A sinalização Wnt não canônica é uma via conservada evolutivamente que regula a organização do filamento celular e a migração direcional. Essa via tem sido implicada em múltiplos processos biológicos, incluindo morfogênese do tecido embrionário 1,2,3, angiogênese linfática e vascular 4,5,6,7 e crescimento e metástase do câncer 8,9,10 . No nível celular, a sinalização Wnt não canônica é realizada através de interações parácrinas coordenadas entre as células emissoras e receptoras de sinal. Essas interações ocorrem frequentemente entre células de diferentes linhagens ou tipos e envolvem uma rede molecular diversificada que inclui até 19 ligantes e múltiplos receptores, co-receptores e efetores de transdução de sinal a jusante11. Complicando ainda mais esse processo de sinalização, estudos anteriores mostraram que as combinações ligante-receptor podem variar de maneira dependente do contexto e do tecido 12,13, e que os mesmos ligantes de origem que acionam a sinalização Wnt não canônica em células receptoras de sinal podem ser produzidos por múltiplos tipos de células emissoras de sinal 14,15 . Dada a complexidade celular e molecular associada à sinalização Wnt não canônica, a capacidade de estudar mecanismos individuais e clinicamente relevantes in vivo tem sido limitada.

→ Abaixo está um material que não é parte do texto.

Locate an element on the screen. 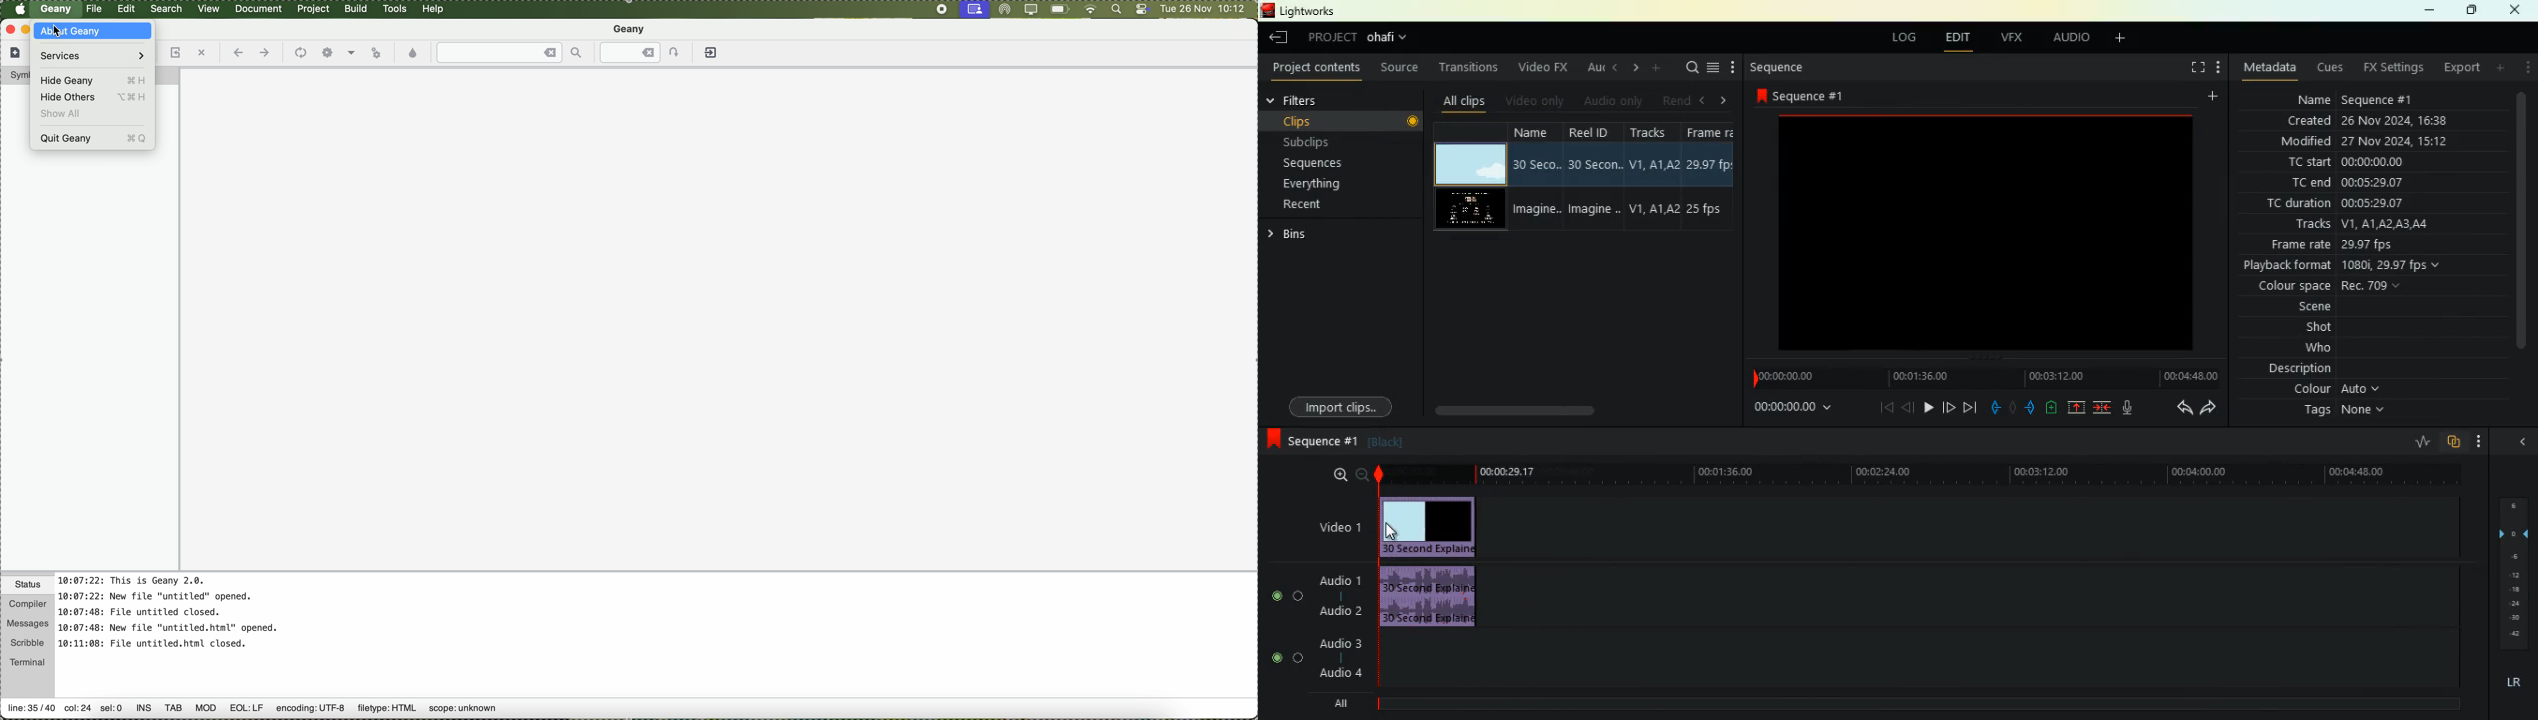 The width and height of the screenshot is (2548, 728). name is located at coordinates (1536, 178).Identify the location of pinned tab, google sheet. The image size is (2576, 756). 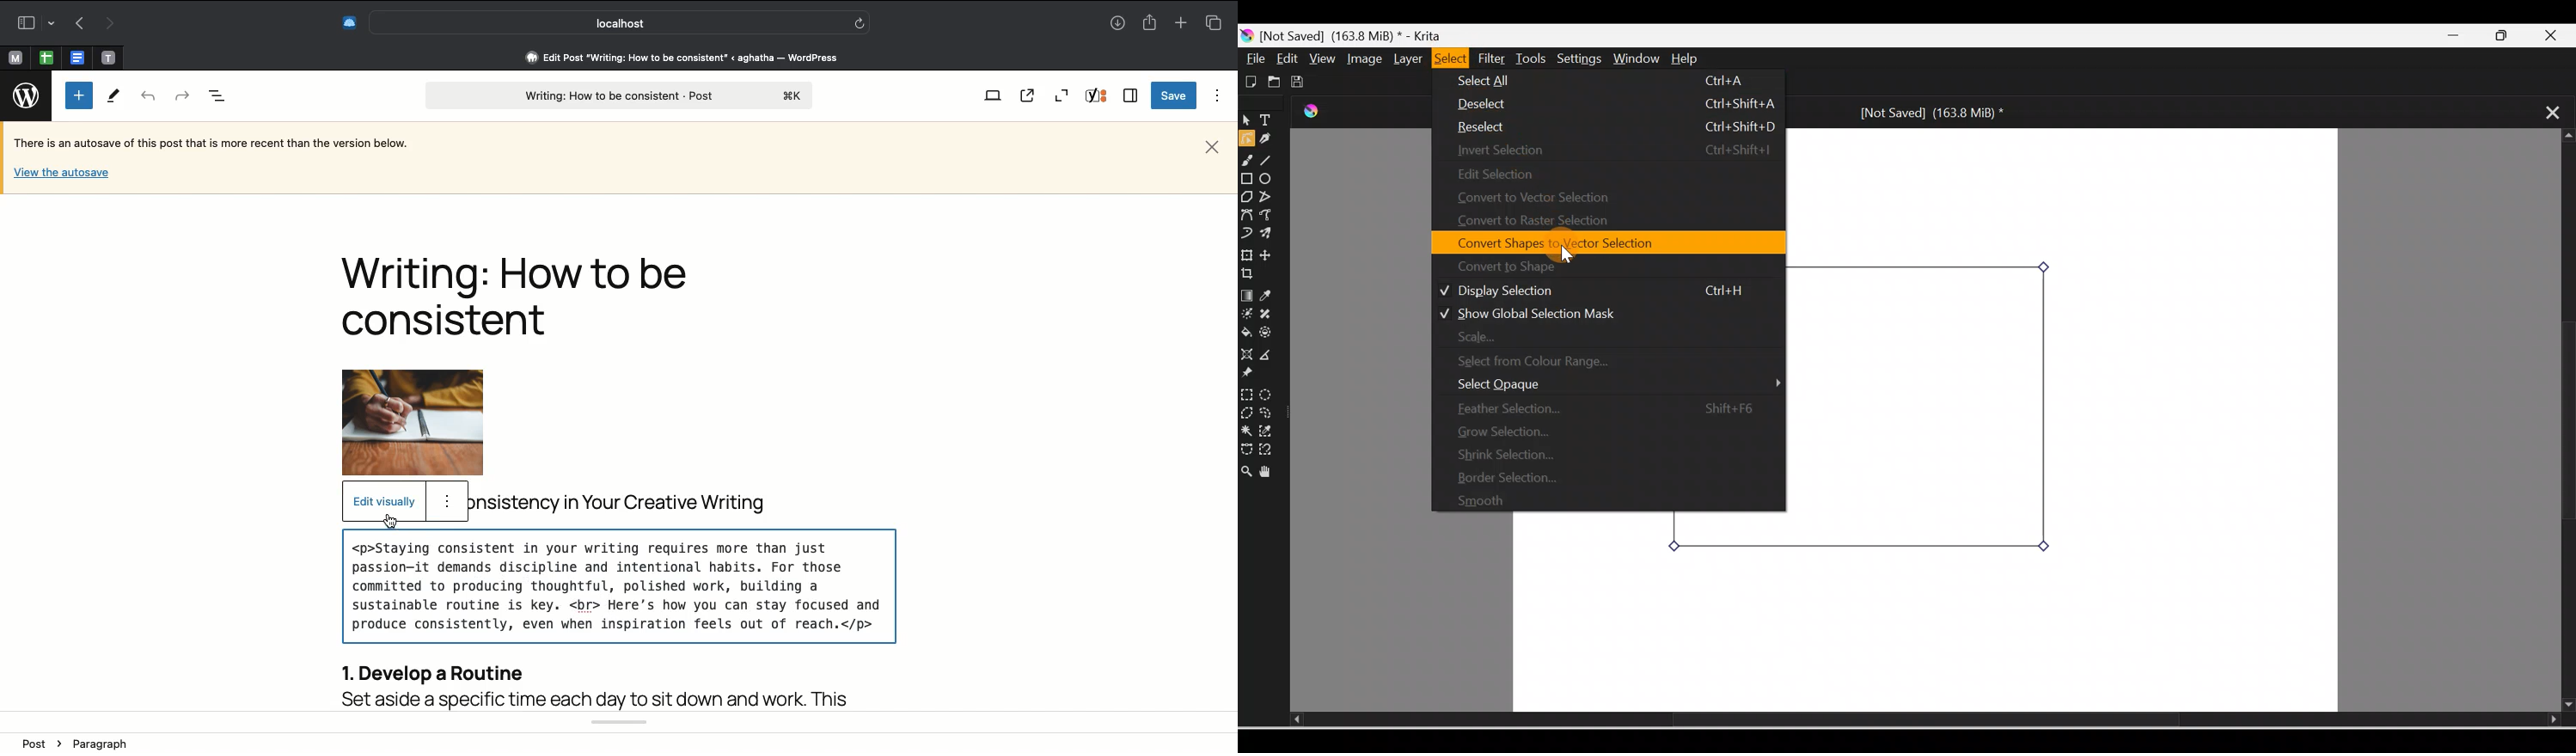
(46, 55).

Tentativas têm sido feitas para estudar a sinalização Wnt não canônica usando técnicas de cultura de células in vitro. Por exemplo, ensaios de cicatrização de feridas realizados em monocamadas celulares têm sido utilizados para avaliar funcionalmente a migração direcional celular 4,16,17,18,19. Técnicas de imunocoloração têm sido utilizadas para realizar análises espaciais da expressão de proteínas de superfície para avaliar alterações não canônicas induzidas por Wnt na morfologia celular 7,10, arquitetura e polarização assimétrica18,19,20. Embora essas abordagens tenham fornecido ferramentas importantes para caracterizar fenótipos relacionados à Wnt em células receptoras de sinal, a falta de componentes emissores de sinal nesses protocolos limita sua capacidade de modelar com precisão os mecanismos de sinalização parácrina observados in vivo. Como resultado, permanece uma necessidade crítica de desenvolver sistemas in vitro que permitam uma avaliação robusta e reprodutível das interações de sinalização parácrina entre células emissoras e receptoras de sinais da via Wnt não canônica, particularmente aquelas de diferentes tipos celulares.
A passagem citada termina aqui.